#### Exercise data ####

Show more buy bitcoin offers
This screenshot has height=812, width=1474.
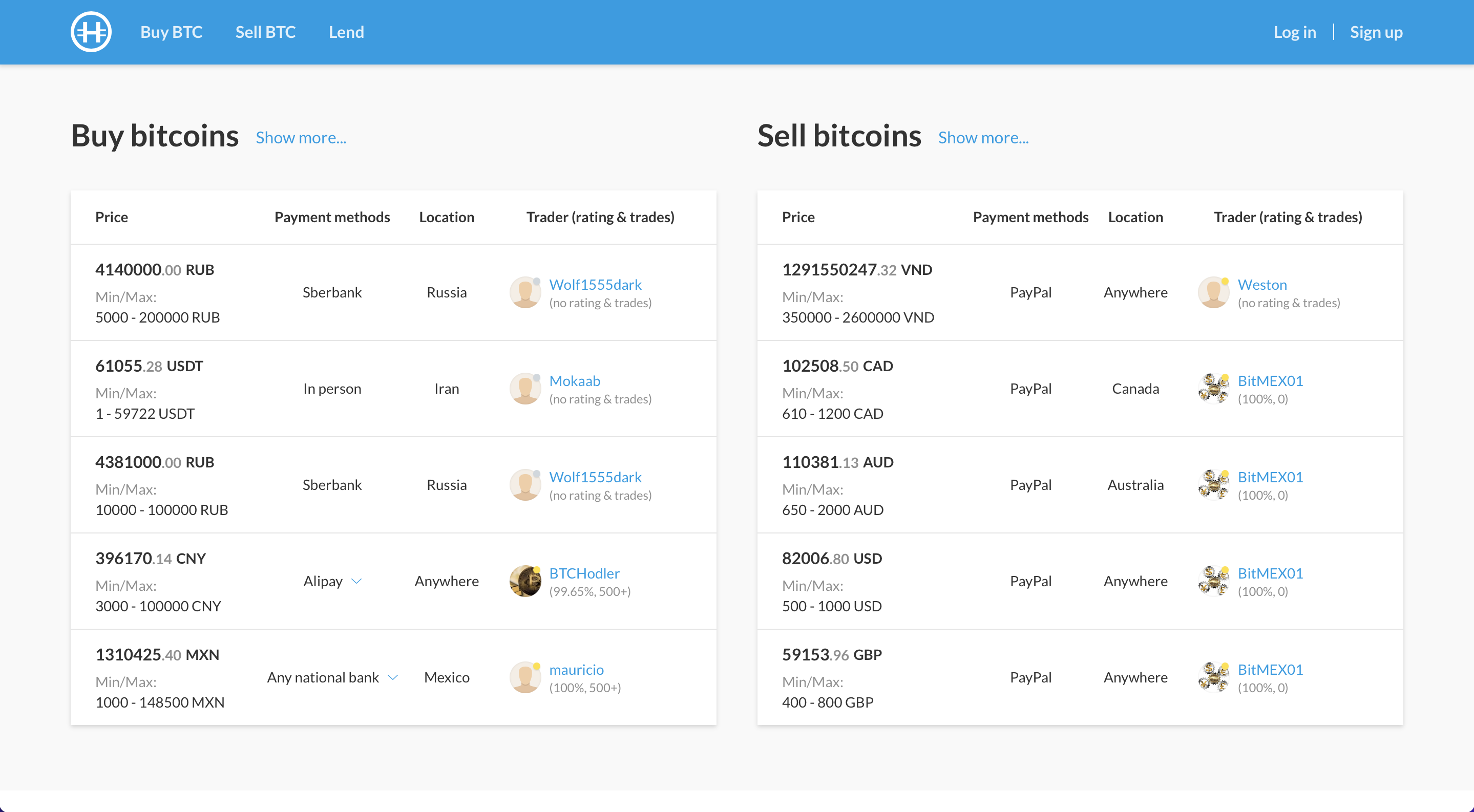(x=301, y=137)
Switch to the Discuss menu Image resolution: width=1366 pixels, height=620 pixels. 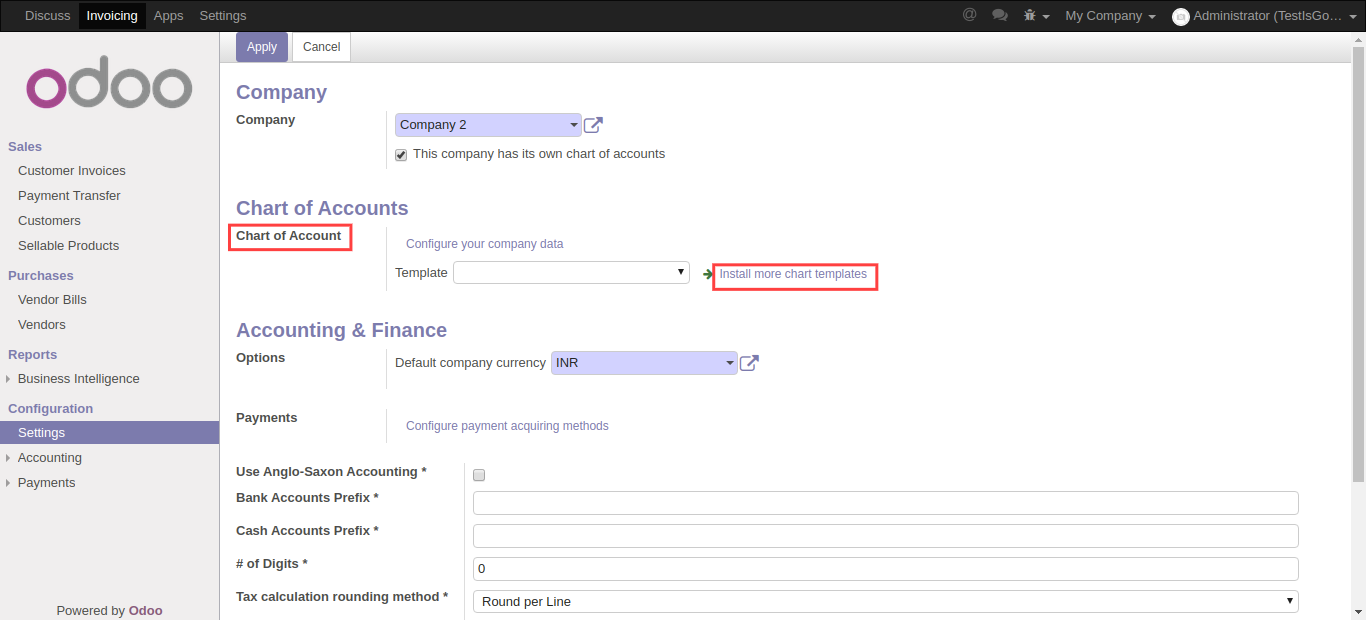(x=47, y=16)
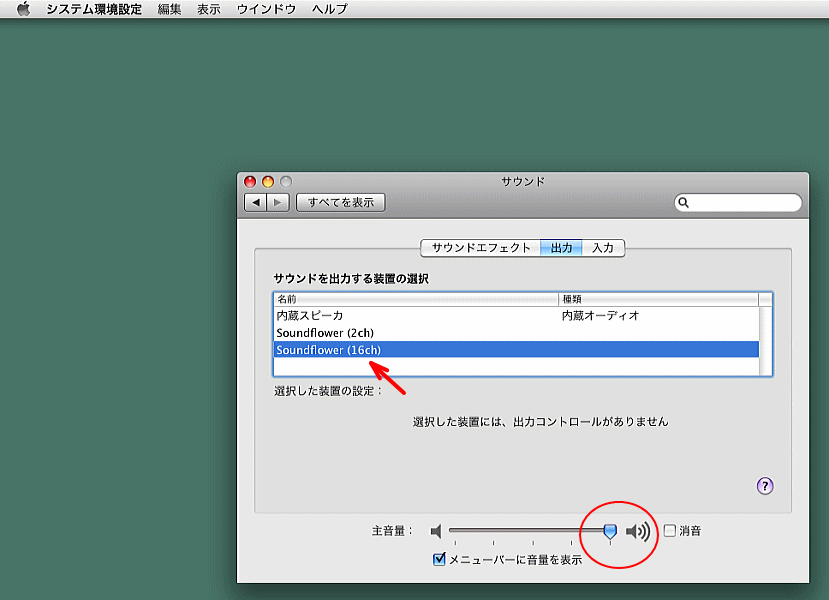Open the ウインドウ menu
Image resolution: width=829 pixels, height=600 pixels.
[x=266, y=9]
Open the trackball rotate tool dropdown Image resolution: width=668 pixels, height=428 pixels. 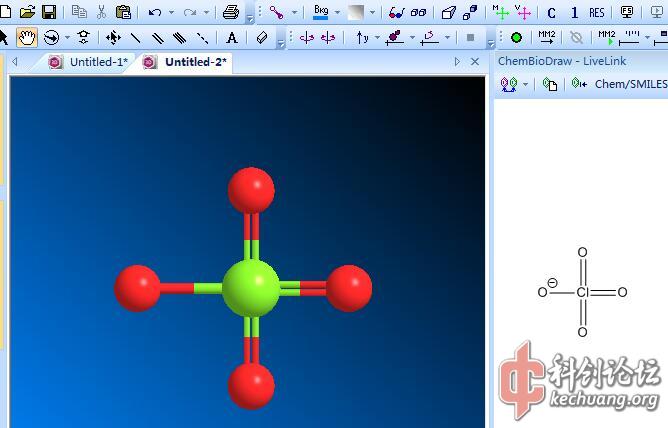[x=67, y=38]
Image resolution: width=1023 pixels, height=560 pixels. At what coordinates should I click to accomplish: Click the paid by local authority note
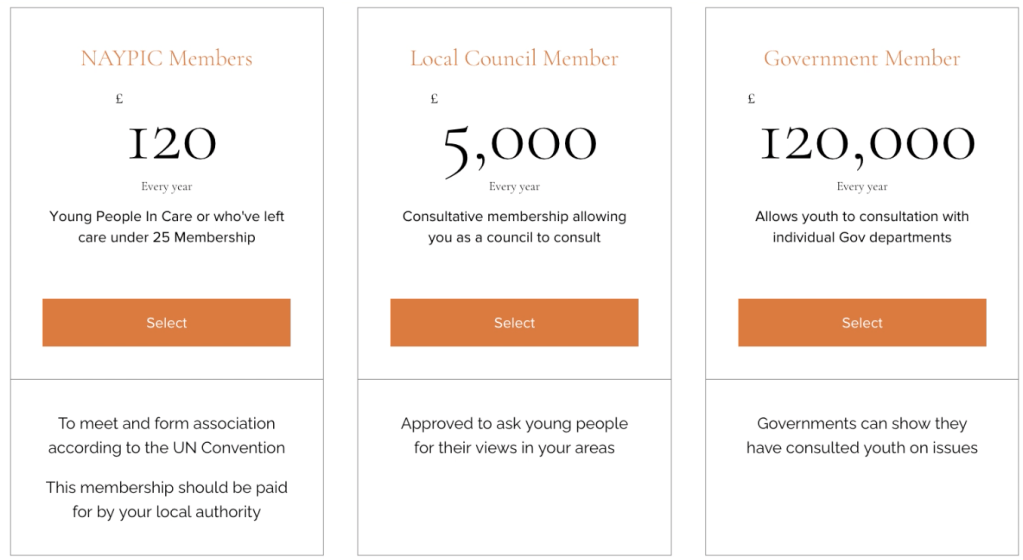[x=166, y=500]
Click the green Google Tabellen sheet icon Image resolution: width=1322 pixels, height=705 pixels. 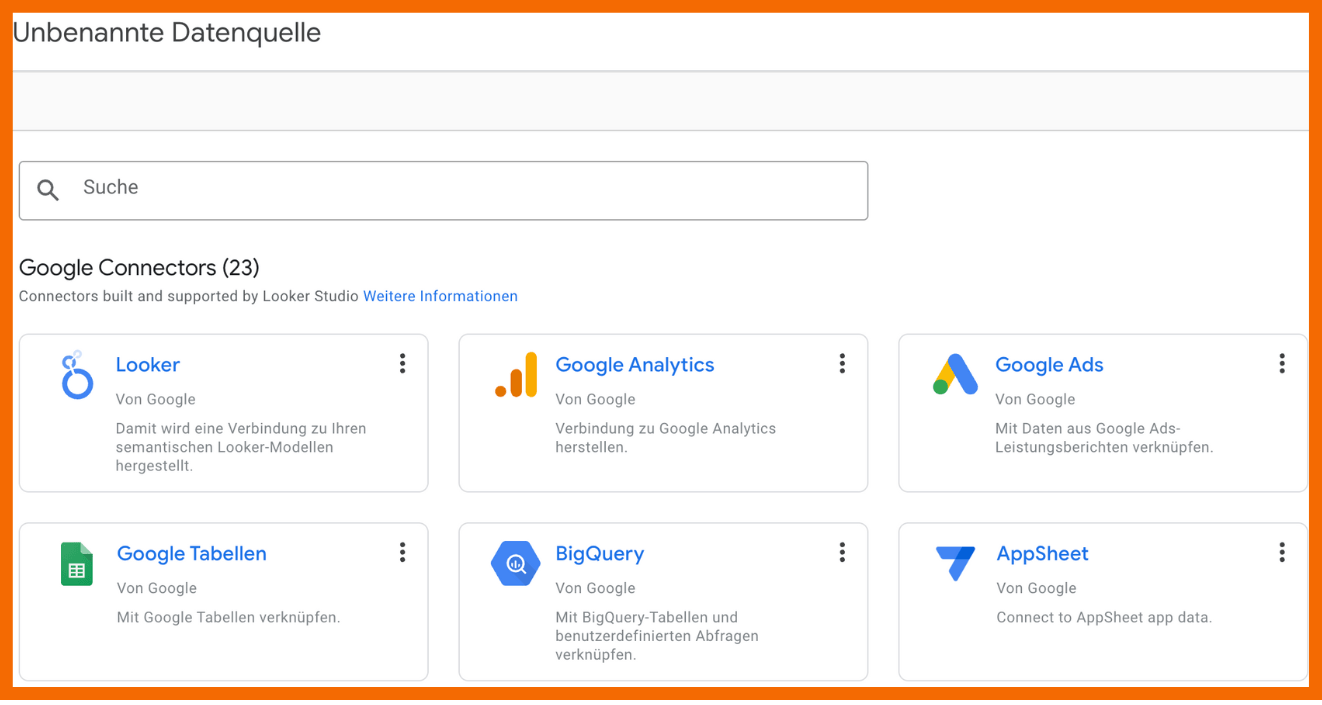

####

• **Task to carry out**:
Rewrite the records from the line containing "Image resolution: width=1023" through the end of the records, replacing "green" with "blue" and leaving everything else unchanged. Leave the pictures out of your answer.

• **Output for this task**:
Image resolution: width=1023 pixels, height=560 pixels. At what coordinates should I click to accomplish: Click the paid by local authority note
[x=166, y=500]
Click the blue Google Tabellen sheet icon Image resolution: width=1322 pixels, height=705 pixels. 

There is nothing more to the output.